Hulling someone that a Psychologist has a link to

I might be hulling a PC next week. The complication is that the PC currently has a link to a PC Psychologist. What happens? If I missed this in the book a reference page would be great. Does the link drop entirely? Does the link stay and even extend to the worm? Can the worm fake being the former mind of the human host so it isn’t obvious to the Psychologist that the hulling has occurred?

My gut says the link remains to the hulled PC’s brain but the Psychologist only has access to the surface thoughts of the former human, not the worm itself. So the Psychologist can watch out the “window” along with the now otherwise vegetative human but not have access to intended actions of the worm. My only problem with that is that it gets messy logically because the worm isn’t conscious without the human brain. :confused: Also does the headcase have the ability to stun the new Vaylen? Does the Vaylen get the extra dice? My gut says “yes” to both of those too.

Our group has discussed it a bit at the end of the last phase because we all realize it is a possibility. So we don’t have a consensus yet and I don’t think they are ready to come to one until we know this is an area we are outside the rules on. And even then we might settle the final details with a Worm-wise roll. I’m going to review my book again later tonight but any help would be much appreciated.

I think she goes link dead, but I don’t think I ever got a canon answer on this one. Msr Moeller, any thoughts?

We need Chris for a definitive answer, but I’d say the link goes dead as well. While the personality still exists in the back of the brain, it’s no longer in control.

If psychologists could reach that personality, it would be far easier for them to discern whether a person is Vaylen or not than our current information seems to indicate.

Since connections are a game-construct, I never thought about this in terms of canon. As a practical matter, you can’t hide a hulling from the controlling psychologist, since he’s going to experience the entire lead-up to the hulling through the victim’s eyes (assuming the hulled fellow was conscious). Once the worm’s inside, my gamer’s instinct is to have the connection go dead.

-Chris

Wait a second, you’ve got a species of parasitic worms purpose built and are ravenously hungry for the experiences of organisms they’re connected to, and you want the connection to go link-dead? Bah!

What if the psychologist stays connected to the suppressed personality, and can feel the worm’s vice-like crush around their own mind. And what if the worm, wise in neural ways, can perceive the psychologist? What a rapturous experience that would be, to experience a host that’s connected to another being!

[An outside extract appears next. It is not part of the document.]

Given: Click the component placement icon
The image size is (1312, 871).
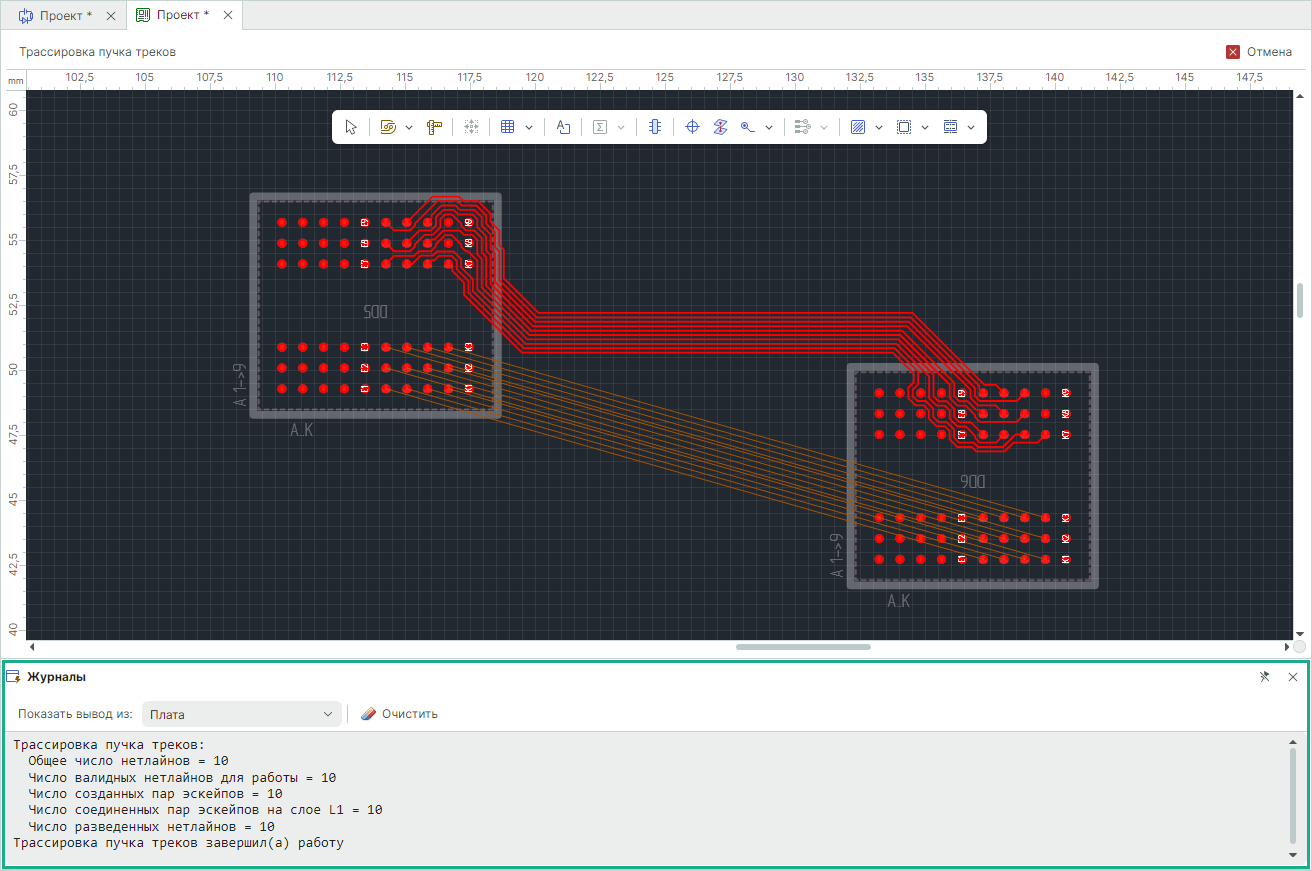Looking at the screenshot, I should [x=654, y=127].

GDW’s AD2300 had an alien species, Kafers, that had an adrenaline-like response to stress but which increased intelligence instead. Normally they’re a little thick; officers (selected from those who’ve been stressed enough to be smart most of the time) beat them with sticks to make them smart enough to understand their orders.

There’s mention of a Kafer officer in a captured human space station, coming across Sartre in the computers and marvelling at his appreciation of that fundamentally Kafer experience of feeling most alive when under mortal threat.

This situation seems like a potential Burning Empires equivalent. Two parasitic organisms sharing a brain, studying one another at intensely close range. The psychologist has the advantage of distance, some detachment, but the Vaylen has reflexes honed by millions of years of evolution - and a comfort submerging itself in the host mind that could unnerve even a psychologist.

Could they find an eerie common ground? Could the Vaylen send the psychologist a squirt of delicious experience, making its case in a way that words can’t express? (The first hit is free.)

Imagine what ideas this would spark in the Vaylen! Imagine its appetite whetted by the idea of psychic, remote hulling? The potential for new experiences would be unbelievable - worm gods, floating above their garden worlds in specially engineered, eight-brained gas creatures (force-evolved from the genes that produce amniotic sacs, plus a dash of hydrogen-emitting bacteria), plucking experiences from the minds of the unknowing in the garden world below.

Thanks for the insight guys. I’m guessing we’ll say the link goes dead then. Pity it would have been interesting to see if the one PC would have been willing to screw up the other PC just to get a mole. I hadn’t mentioned that possibility but it had occurred to me afterward. :smiley:

So you assume that the Psychologist is always aware of what is going on with the other? What about when the Psychologist were for example, asleep? Or very busy with something else? Interesting. Is that mostly a game/story concession, it is just handwaved that they are aware of something important?

FWIW I’m pretty sure that Prince Faisal’s connection to Weller in the Agra playtest went linkdead in the coda. (Or some connection to someone - Eidetic Memory, please!)